England in do-or-die clash with Wallabies

Defeated England coach Stuart Lancaster tried to rally his side ahead of next weekend’s do-or-die Rugby World Cup clash against Australia after the shattering ‘Pool of Death’ loss to Wales at Twickenham.

England, roared on by the bulk of a crowd of over 81,000, twice led by 10 points yet ended up losing 28-25 with Wales fly-half Dan Biggar kicking 23 points.

France lost two pool matches before reaching the 2011 World Cup final while, four years earlier, England were thrashed 36-0 by South Africa in the group stage only to reach the final, where they were again beaten by the Springboks.

But, realistically, England now have to beat two-time world champions Australia if they are to have any hope of avoiding an early exit.

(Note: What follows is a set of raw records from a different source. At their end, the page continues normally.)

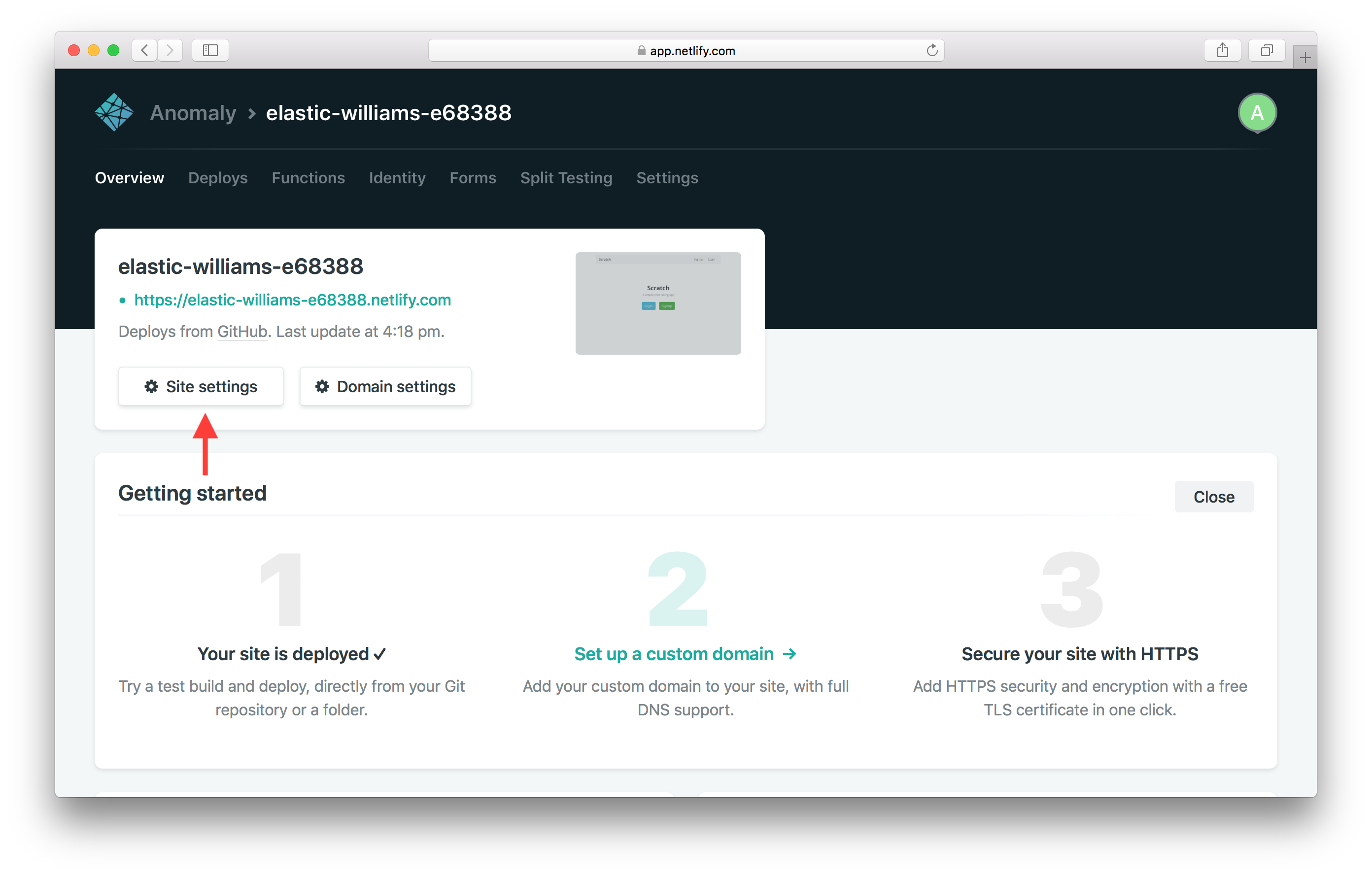Open the Deploys tab
Image resolution: width=1372 pixels, height=876 pixels.
click(x=218, y=178)
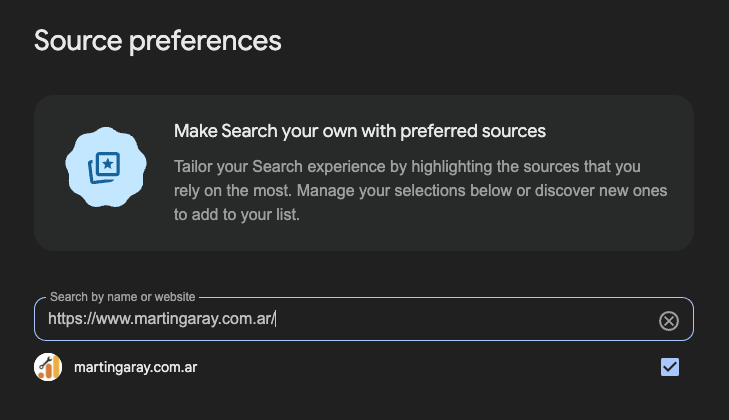The height and width of the screenshot is (420, 729).
Task: Select the martingaray.com.ar result name
Action: click(x=136, y=367)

“There is absolutely no doubt this is knockout rugby but teams in the past have lost pool games and gone on to the final,” said Lancaster.

“I said to the boys everything now has to go into beating Australia,” added the coach, who will now be under huge pressure himself – especially as Lancaster was handed a contract extension prior to the World Cup.

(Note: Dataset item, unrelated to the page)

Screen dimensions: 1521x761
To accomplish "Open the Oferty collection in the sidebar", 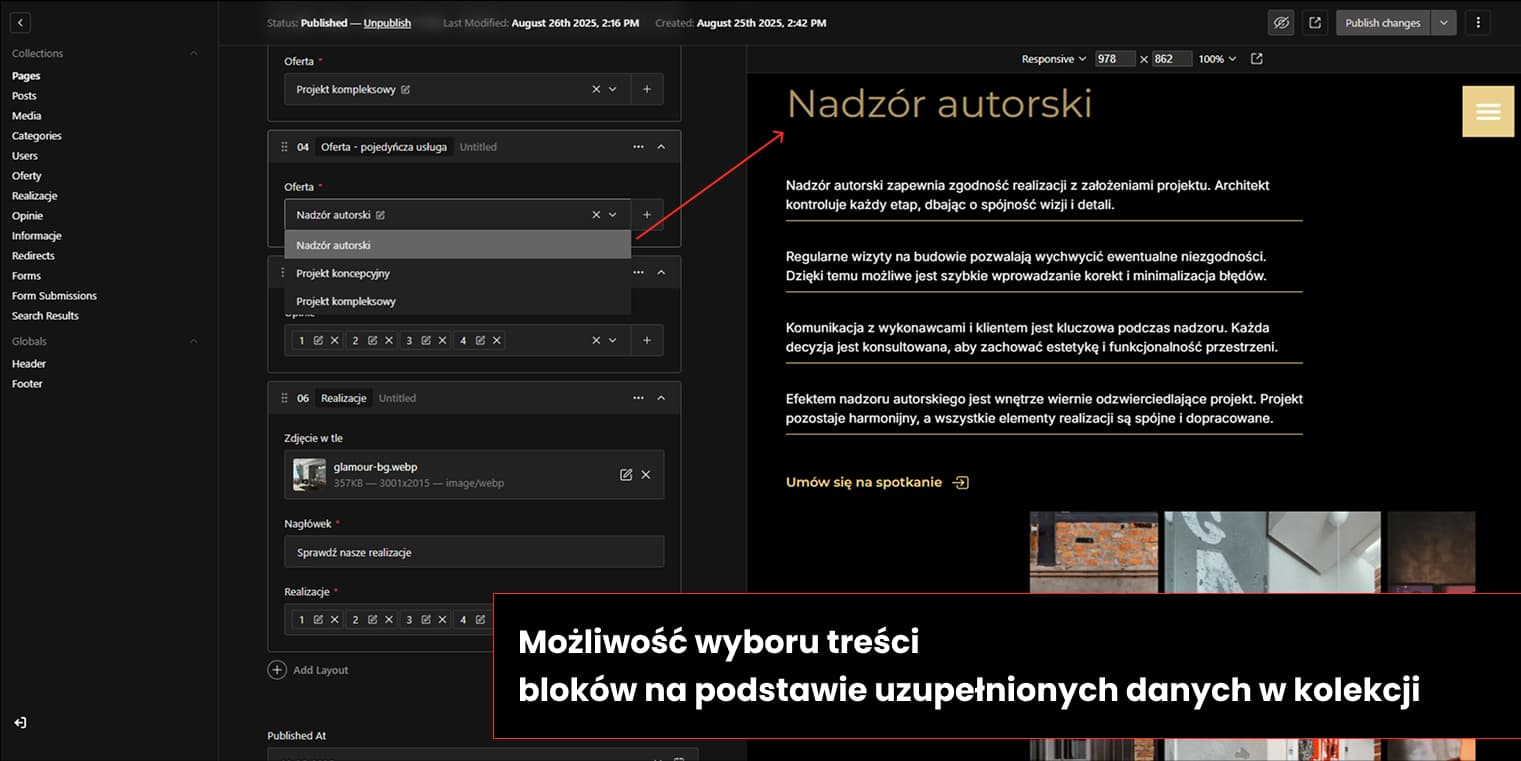I will (x=26, y=175).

Owen Farrell, England’s fly-half, kicked 20 points with Jonny May’s try giving the hosts the edge until Wales scrum-half Gareth Davies went over nine minutes from time for a converted effort that tied the score at 25-25.

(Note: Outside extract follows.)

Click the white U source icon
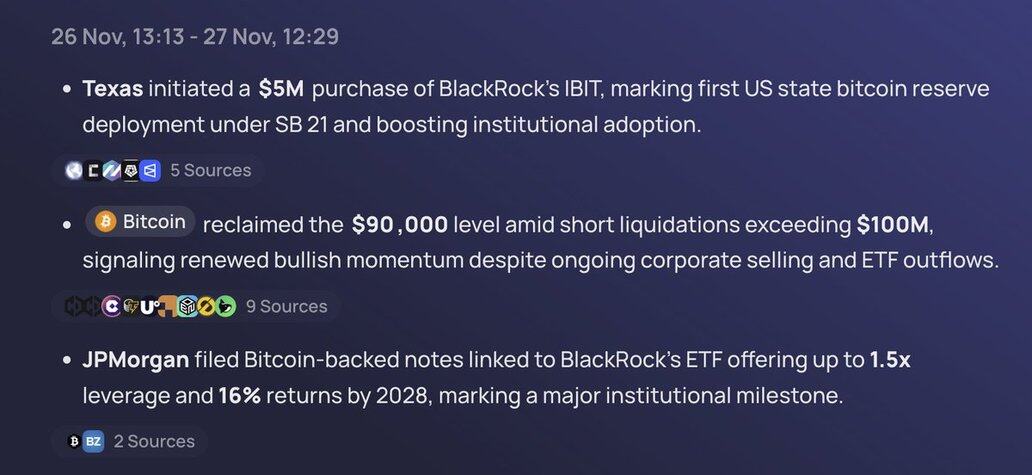 [149, 306]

England had a chance to level the match late on but skipper Chris Robshaw opted for an attacking line-out in the hope of a match-winning try only for Wales to defend the catch and drive.

Meanwhile Lancaster, having taken the controversial decision to start rugby league convert Sam Burgess saw the Bath star perform well in midfield only to take him off late on when it seemed the team were still in need of his physical power in both attack and defence.

“Well done to Wales,” said Lancaster. “It was a great game of rugby with two very competitive sides.

“We are absolutely devastated to lose having been in a positive place where we played so well.

“Unfortunately we gave away some penalties and Dan Biggar is a world-class kicker.”

Robshaw, previously criticised for tactical naivety, put himself in the firing line again by opting for a line-out rather than letting Farrell try to tie the match.

Lancaster, who made the Harlequins flanker his captain on taking over as England coach in 2012, said: “It was a big call. If you go there you have got to nail it.”

England led 16-9 at the break and Lancaster said: “We were accurate in the first half, we looked threatening in attack and we made good decisions, whether to kick or run.

“In the second half, one defensive decision that we made allowed the line break that resulted in the try.”

Lancaster’s decision to start with Farrell at fly-half and drop regular No.10 George Ford to the bench was arguably even more controversial than his move in promoting Burgess into the 1st XV after Bath centre Jonathan Joseph’s injury in the opening win over Fiji deprived England of midfield guile.

“Sam was part of that (threatening in attack) and Owen Farrell played well,” Lancaster said.

“Overall it’s not about one player, it’s about all 23. Now we have to roll our sleeves up.”

Meanwhile a dejected Robshaw, who had an immense confrontation with Wales counterpart Sam Warburton at the breakdown, said: “Now it is a test of character, a test of who we are as a squad.”